Work instruction – Line by line, please look for the word "will" in the following records, then copy each line you find it in.

START Exercise data

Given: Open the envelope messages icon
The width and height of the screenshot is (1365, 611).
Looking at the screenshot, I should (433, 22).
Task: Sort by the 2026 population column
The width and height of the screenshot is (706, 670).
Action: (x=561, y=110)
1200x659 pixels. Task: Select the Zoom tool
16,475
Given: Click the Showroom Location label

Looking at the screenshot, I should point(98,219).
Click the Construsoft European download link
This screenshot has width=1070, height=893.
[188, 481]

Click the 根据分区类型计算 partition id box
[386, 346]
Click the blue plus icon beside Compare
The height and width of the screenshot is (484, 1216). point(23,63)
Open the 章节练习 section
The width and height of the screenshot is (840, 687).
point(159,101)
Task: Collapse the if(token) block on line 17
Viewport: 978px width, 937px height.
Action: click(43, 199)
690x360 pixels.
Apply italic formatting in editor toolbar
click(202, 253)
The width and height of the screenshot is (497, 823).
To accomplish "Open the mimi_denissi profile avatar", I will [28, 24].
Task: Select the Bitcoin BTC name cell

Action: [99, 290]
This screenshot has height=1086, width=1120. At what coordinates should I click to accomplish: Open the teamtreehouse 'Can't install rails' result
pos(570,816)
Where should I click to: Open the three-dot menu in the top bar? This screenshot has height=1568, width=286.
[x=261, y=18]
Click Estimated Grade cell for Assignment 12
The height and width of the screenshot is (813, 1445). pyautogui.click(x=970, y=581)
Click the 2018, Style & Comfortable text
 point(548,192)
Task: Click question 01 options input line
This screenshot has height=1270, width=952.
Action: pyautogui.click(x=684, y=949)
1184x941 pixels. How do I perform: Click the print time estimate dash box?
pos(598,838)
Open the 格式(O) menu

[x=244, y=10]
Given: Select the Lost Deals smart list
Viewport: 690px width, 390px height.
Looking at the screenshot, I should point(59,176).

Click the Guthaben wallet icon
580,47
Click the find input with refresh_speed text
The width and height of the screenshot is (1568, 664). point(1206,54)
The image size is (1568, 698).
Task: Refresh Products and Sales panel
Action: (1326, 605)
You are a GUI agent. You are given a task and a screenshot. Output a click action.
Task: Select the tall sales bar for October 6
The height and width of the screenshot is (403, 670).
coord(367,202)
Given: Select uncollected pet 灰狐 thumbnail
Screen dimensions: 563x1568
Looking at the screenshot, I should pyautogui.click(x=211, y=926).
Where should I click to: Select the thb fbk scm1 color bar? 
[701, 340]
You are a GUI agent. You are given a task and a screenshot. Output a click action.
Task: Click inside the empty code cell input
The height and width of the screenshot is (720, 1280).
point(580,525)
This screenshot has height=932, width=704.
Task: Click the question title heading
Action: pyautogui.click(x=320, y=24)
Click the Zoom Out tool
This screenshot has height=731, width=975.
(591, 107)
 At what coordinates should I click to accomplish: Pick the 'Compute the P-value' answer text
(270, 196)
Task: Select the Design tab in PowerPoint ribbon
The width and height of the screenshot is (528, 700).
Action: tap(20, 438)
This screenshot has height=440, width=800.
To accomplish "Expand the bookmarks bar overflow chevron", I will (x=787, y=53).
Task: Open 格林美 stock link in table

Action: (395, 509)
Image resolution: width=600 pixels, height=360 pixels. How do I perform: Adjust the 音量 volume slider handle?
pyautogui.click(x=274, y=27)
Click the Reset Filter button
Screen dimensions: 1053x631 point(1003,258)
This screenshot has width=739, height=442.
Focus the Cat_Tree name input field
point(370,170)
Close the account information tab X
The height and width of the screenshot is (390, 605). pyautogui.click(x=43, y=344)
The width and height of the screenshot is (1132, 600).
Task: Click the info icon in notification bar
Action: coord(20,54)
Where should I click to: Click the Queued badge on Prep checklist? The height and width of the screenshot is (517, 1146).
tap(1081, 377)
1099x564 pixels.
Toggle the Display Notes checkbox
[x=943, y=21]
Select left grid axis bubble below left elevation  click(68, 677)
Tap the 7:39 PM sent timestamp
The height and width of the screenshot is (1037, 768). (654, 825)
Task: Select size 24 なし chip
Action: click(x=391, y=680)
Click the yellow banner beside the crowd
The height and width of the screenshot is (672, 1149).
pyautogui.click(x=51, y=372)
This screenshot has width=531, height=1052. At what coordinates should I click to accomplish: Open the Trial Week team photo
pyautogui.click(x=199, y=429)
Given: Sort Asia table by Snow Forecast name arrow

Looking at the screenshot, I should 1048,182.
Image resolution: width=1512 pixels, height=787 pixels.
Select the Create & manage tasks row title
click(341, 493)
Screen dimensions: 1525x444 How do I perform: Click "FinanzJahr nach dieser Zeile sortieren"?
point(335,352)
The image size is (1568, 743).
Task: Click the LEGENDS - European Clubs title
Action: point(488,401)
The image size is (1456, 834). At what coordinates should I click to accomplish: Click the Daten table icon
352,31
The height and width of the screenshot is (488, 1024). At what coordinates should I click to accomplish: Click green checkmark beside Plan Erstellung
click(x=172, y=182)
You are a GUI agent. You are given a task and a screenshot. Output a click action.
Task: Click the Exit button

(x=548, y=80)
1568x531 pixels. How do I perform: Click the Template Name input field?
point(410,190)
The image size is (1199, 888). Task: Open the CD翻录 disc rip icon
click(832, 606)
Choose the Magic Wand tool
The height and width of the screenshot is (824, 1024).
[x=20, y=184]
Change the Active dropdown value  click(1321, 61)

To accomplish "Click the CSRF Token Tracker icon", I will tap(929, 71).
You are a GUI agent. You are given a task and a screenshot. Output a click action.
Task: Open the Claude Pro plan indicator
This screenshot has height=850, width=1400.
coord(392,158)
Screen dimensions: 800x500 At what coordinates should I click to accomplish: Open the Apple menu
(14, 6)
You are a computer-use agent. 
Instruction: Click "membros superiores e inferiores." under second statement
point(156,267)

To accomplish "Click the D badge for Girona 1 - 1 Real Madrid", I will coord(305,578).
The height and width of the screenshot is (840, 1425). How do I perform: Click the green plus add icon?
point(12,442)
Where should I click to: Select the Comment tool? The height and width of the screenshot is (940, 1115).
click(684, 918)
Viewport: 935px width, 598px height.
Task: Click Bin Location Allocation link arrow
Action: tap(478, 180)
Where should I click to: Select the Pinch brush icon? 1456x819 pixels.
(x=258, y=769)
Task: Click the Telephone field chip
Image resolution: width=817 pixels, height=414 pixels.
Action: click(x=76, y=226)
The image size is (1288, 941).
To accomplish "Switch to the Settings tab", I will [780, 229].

END Exercise data

Response below –
To accomplish "Open the mimi_denissi profile avatar", I will [28, 24].
To accomplish "Expand the bookmarks bar overflow chevron", I will (x=787, y=53).
To accomplish "Click the CSRF Token Tracker icon", I will tap(929, 71).
To accomplish "Click the D badge for Girona 1 - 1 Real Madrid", I will coord(305,578).
To accomplish "Switch to the Settings tab", I will [780, 229].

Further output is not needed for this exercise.